■ Problem statement
In the text on psychiatric operations, rewrite the part between "A Contribution to" and "Syracuse, N. Y.", inclusive, swapping "Situational" for "Contextual".

A Contribution to a Situational Analysis of Psychiatric Operations

THOMAS S. SZASZ M. D.1

1 Professor, Department of Psychiatry, State University of New York, Upstate Medical Center, Syracuse, N. Y.

The thesis of this essay is that most problems of psychiatric nosology, as currently formulated, are refractory to solution because of certain basic ambiguities in psychiatric concepts and operations. Scientific clarity and progress in this area depend upon clear agreement on the following issues: 1. The scope and subject matter that is to be designated as "psychiatry" (e.g., brain, mind, or behavior); 2. The scientific and technical methods that characterize this branch of knowledge (e.g., physics or psychology, physico-chemical techniques or psychotherapy); 3. The precise nature of the phenomena that we seek to classify (e.g., physical or chemical changes in the brain, social behavior, or behavior toward specific individuals). These are not three separate categories, but represent rather interlocking aspects of what must be, in the last analysis, operational descriptions of specific "psychiatric situations."

■ Information given
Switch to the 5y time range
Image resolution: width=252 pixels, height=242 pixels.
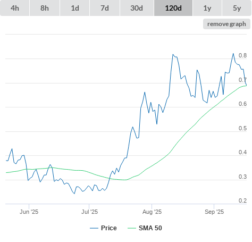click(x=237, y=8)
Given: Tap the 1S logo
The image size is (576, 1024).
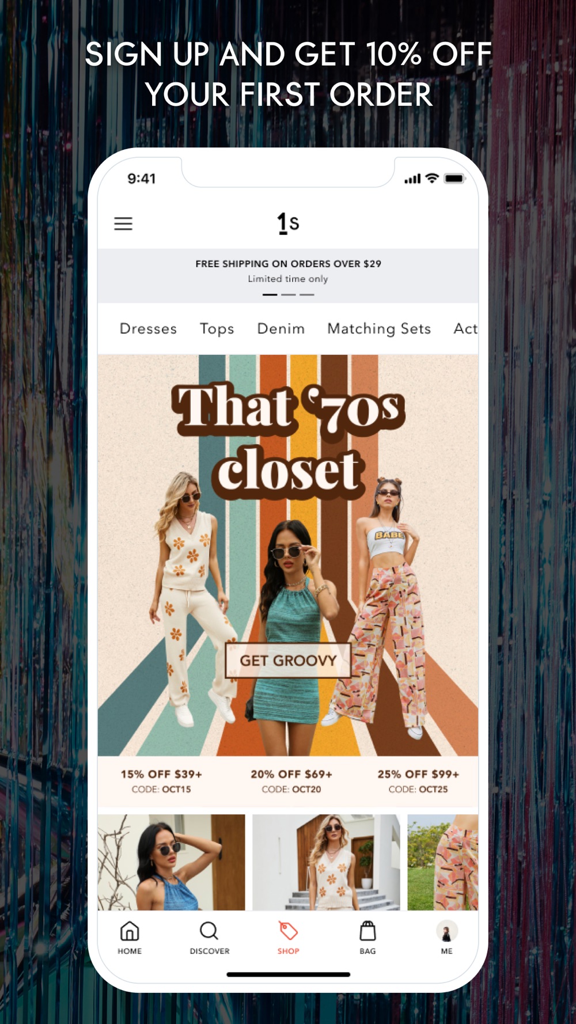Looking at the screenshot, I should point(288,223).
* * *
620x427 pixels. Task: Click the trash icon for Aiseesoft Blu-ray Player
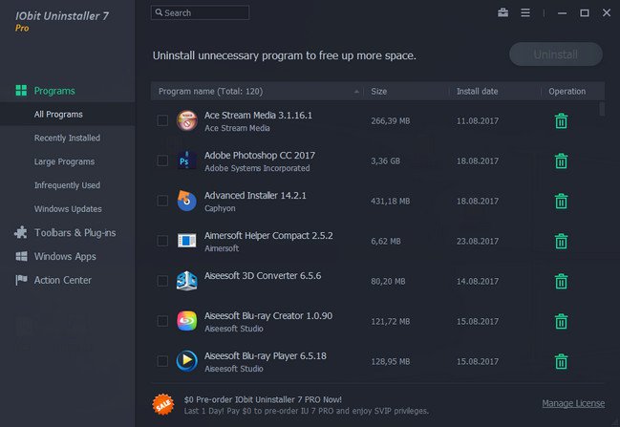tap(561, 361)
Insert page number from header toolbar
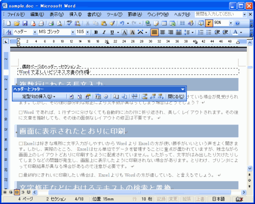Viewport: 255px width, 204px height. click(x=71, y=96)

■ Task output
A Contribution to a Contextual Analysis of Psychiatric Operations

THOMAS S. SZASZ M. D.1

1 Professor, Department of Psychiatry, State University of New York, Upstate Medical Center, Syracuse, N. Y.